Tendo resultado da prova produzida que o 1.º Réu admitiu a sua falta à referida diligência (pese embora a inexistência de qualquer consequência negativa para a A., decorrente de tal pretensa falta e/ou omissão), junto dos Legais Representantes da A., derivado até da relação de confiança que existia entre os representantes da A. e o Réu, Dr. (...), assim que se apercebeu que a mesma teria ocorrido; 6. O que contraria, desde logo, frontalmente, a factualidade que o douto Tribunal a quo fez constar do ponto 13), última parte, dos factos julgados provados, a qual deverá ser dada como não provada, nomeadamente na parte que refere “facto de que não deu conhecimento à aqui autora”, a qual deverá, assim, ser suprimida no referido quesito; 7.

Por outro lado, e no que respeita à alegada entrega ao Réu advogado, pela A., da carta resolutiva do contrato promessa de compra e venda, remetida pela Administradora de Insolvência (...), em 27.02.2015, resultou ainda do depoimento de parte prestado pelo Réu Dr. (...) (com início ao minuto 6.06 e fim ao minuto 8.52 do seu depoimento), que, na verdade, nunca foi lhe entregue pela A. a aludida carta resolutiva; 8.

Tendo o Réu afirmado peremptoriamente ao Tribunal (ao minuto 4.54 do seu depoimento) “Eu não tenho ideia de ter recebido a carta, não tenho nada de entrado no meu sistema, porque eu digitalizava de imediato as coisas que fosse recebendo da sociedade, portanto não tenho ideia absolutamente nenhuma disso, e o percurso foi esse; 9.

Tendo resultado ainda claro do depoimento prestado nos autos pela Administradora de Insolvência, Dra. (...) (o qual se encontra gravado em ficheiro de áudio sob n.º 20180618115634_1330605_2871878, cfr. minuto 3.11 ao minuto 4.33 do seu depoimento), que a aludida carta resolutiva foi enviada directamente para a A., Centro Abastecedor de (...), Lda.; 10.

Confirmando, ainda, a Administradora de Insolvência, Dra. (...), não ter a aludida carta resolutiva sido igualmente remetida ao Réu advogado, Dr. (...); 11.

Tendo, ao que parece, o douto Tribunal a quo fundado a sua convicção relativamente a esta matéria, única e exclusivamente com base no depoimento (manifestamente genérico) prestado nos autos pela testemunha (...) (o qual se encontra gravado em ficheiro de áudio com n.º 20180618100016_1330605_2871878), o qual limita-se a afirmar, em termos genéricos, quais eram os alegados procedimentos dos Legais Representantes da A. relativamente aos assuntos confiados ao advogado, Dr. (...), nomeadamente no que concerne à entrega de correspondência (cfr. minutos 11.04 a 12.51 do seu depoimento); 12.

Limitando-se ainda a testemunha a referir que “sabe que esta é a suposta carta que entregou o Sr.

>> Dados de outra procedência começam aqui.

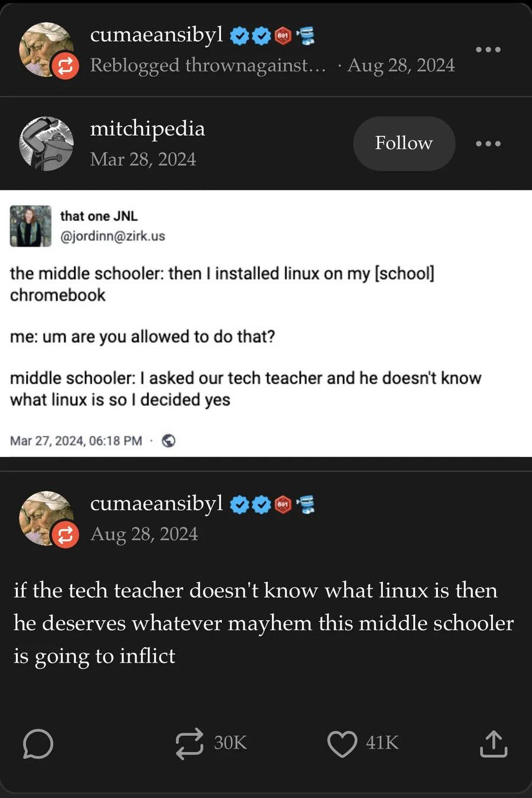This screenshot has height=798, width=532.
Task: Click the jordinn profile picture in embed
Action: click(31, 226)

António (Legal Representante da sociedade A.) ao Dr. (...), “por causa da data” – cfr. minuto 11.35 (sem que se perceba o que a testemunha pretende dizer com tal expressão) – o que, de todo, não se poderá admitir; 13.

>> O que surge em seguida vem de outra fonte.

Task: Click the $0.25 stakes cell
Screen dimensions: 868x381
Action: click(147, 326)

Ainda com início ao minuto 10.07 do depoimento de parte (cfr. ficheiro de áudio sob n.º 20180822100906_1330605_2871878), explicou o 1.º Réu ao Tribunal quais terão sido as estratégias processuais com vista à eventual manutenção do contrato promessa das fracções, tendo explicado nomeadamente quais as diligências processuais adoptadas; 14.

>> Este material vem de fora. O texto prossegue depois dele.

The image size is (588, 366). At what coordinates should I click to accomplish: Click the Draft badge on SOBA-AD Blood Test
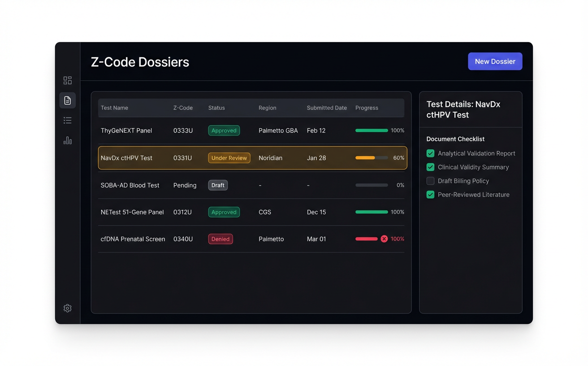pyautogui.click(x=217, y=185)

De modo que, resultando manifestamente claro da prova produzida nos autos que o 1.º Réu tudo fez no sentido de fazer valer a pretensão da A., não é de todo crível que, caso o 1.º Réu tivesse efectivamente recebido tal comunicação/carta resolutiva datada de 27.02.2015, não se tivesse pronunciado sobre a mesma; 15.

Sendo, pelo contrário, manifestamente evidente que a referida carta de 27.02.2015, tendo sido emitida directamente (e exclusivamente) para a morada da A., nunca terá sido entregue ao Réu advogado, Dr. (...); 16.

Razão pela qual, sempre deverão os factos constantes dos pontos 18) e 19) dos factos julgados provados ser julgados não provados, nomeadamente com base nos depoimentos descritos, e bem assim na manifesta...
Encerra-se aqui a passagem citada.